It does the wireguard config for you so you don’t have to reconfigure each machine when a new item is added to your network. Still peer to peer type network rather than single vpn to a lan router
Doesn’t tailscale retain closed source for the coordination server?
I think nebula mesh is totally open and you can run your own coordination server, lighthouse?
Nebula would need static IP, TS can do that part for $
Everything but the coordination server is open source. But you can selfhost this part yourself: https://headscale.net/
Tailscale is a service that relies on a third party to facilitate the VPN connection between your client and server. It is designed for people who don’t want to or cannot forward ports. Your server and your client both talk to the Tailscale servers and traffic is routed that way.
Pivpn
+1
Any reason the VPN can’t stay as-is? Unless you don’t want it on the unraid box at all anymore. But going to unraid over VPN then out the rest of the network from there is a perfectly valid use case.
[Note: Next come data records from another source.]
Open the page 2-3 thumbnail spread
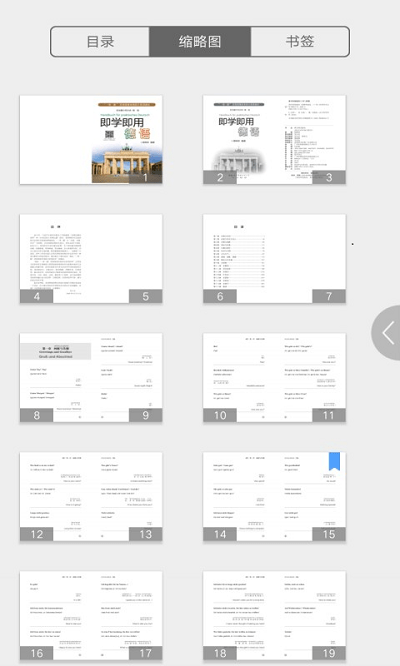 (274, 140)
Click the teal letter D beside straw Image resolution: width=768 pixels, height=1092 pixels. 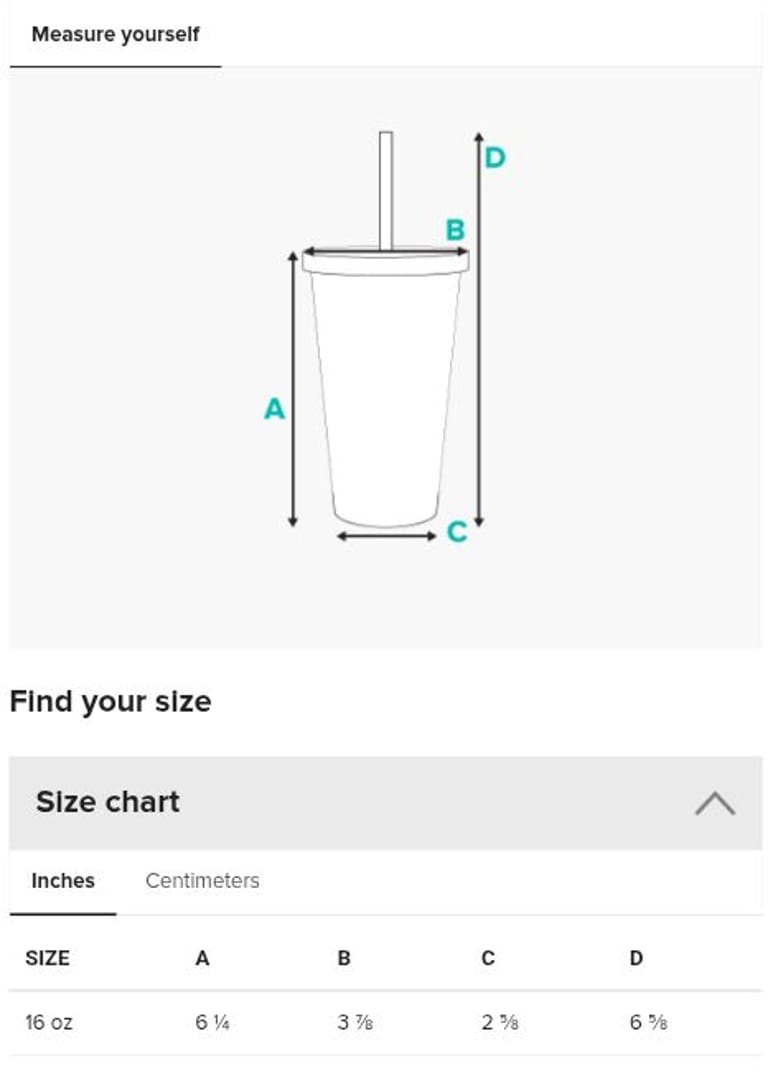pyautogui.click(x=495, y=158)
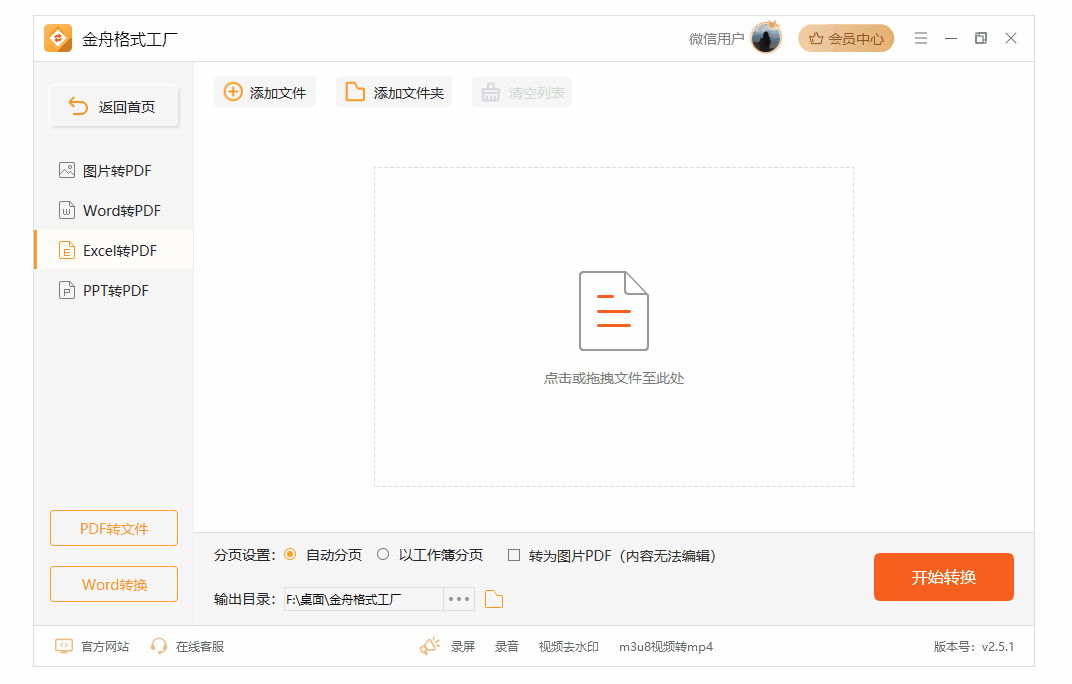
Task: Open the hamburger menu in title bar
Action: [x=921, y=38]
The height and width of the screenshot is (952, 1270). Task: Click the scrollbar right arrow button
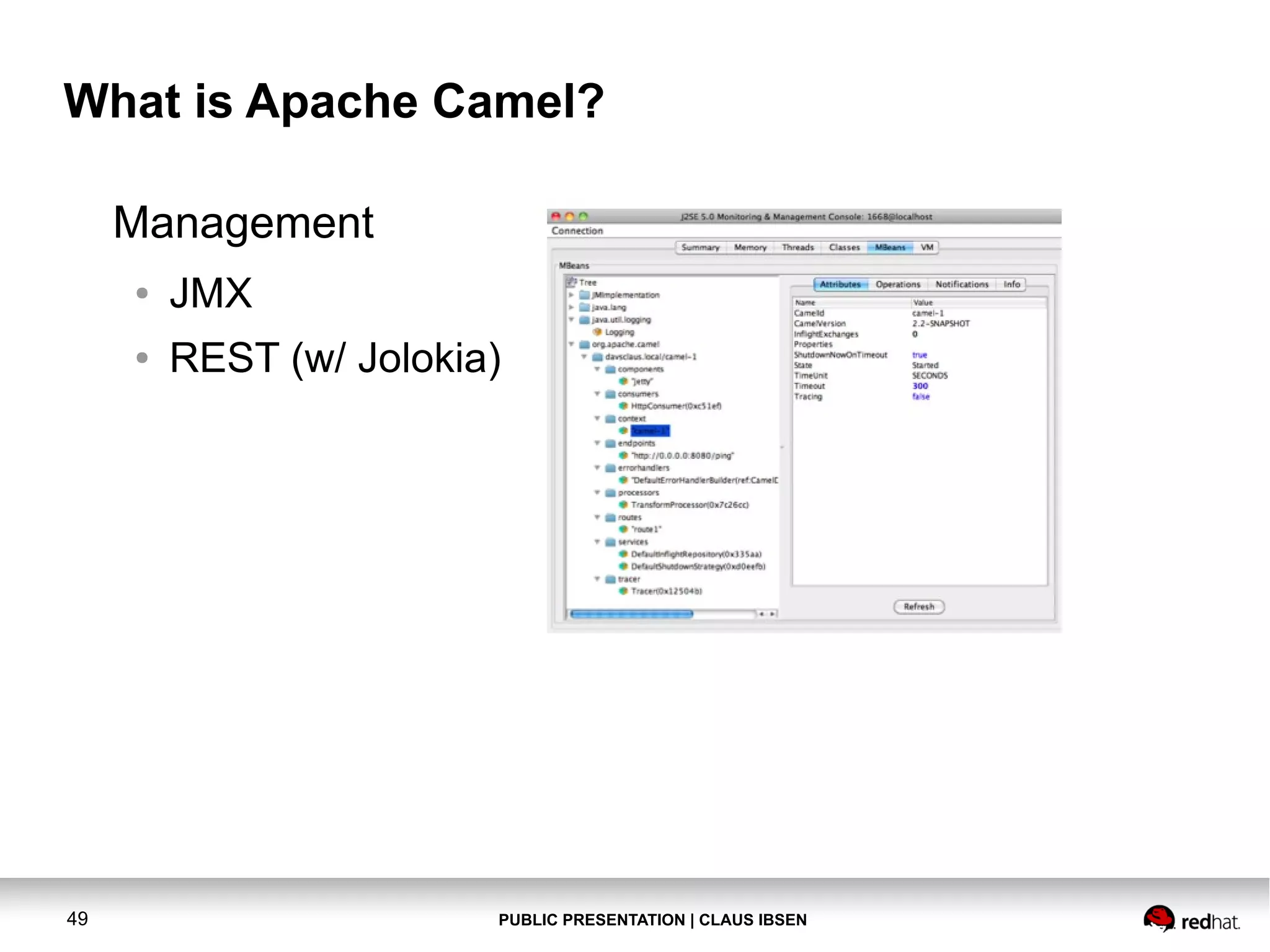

This is how I use it and it’s been rock solid for ages! Can even pass pihole through it so you get no ads when out and about.
Well, I didn’t realize that was an option to be honest, lol. I am having some issues with that box at the moment though so having a pi or my router acting as the gateway appealed to me with it’s longer uptime
I run a wireguard vpn into my home, and i can access my local services. It was a small matter of setting up routing properly.
I am using https://www.firezone.dev/ to set it up and manage it, but i believe it can be done manually if desired.
That’s looks handy. Thanks!
I can recommend firezone as well. Served me well before I decided to host my wireguard server on OPNsense.
I still miss the super easy client setup from firezone! OPNsense really needs to make it easier.
I set it up manually using this as a guide. It was a lot of work because I had to adapt it to my use case (not using a VPS), so I couldn’t just follow the guide, but I learned a lot in the process and it works well.
I had something manual setup originally as well, but it became a bit of a maintenance hassle. Moving configs to devices was a bit of a pain, and generating keys wasnt easy.
I think openvpn works completely fine for most use cases and didn’t have any trouble with it at all. I did however switch to wireguard on my gateway and I get a little better throughput compared to openvpn. That being said, I’m also using a pfsense box as my home gateway, so access to internal services has been easy as general routing gets.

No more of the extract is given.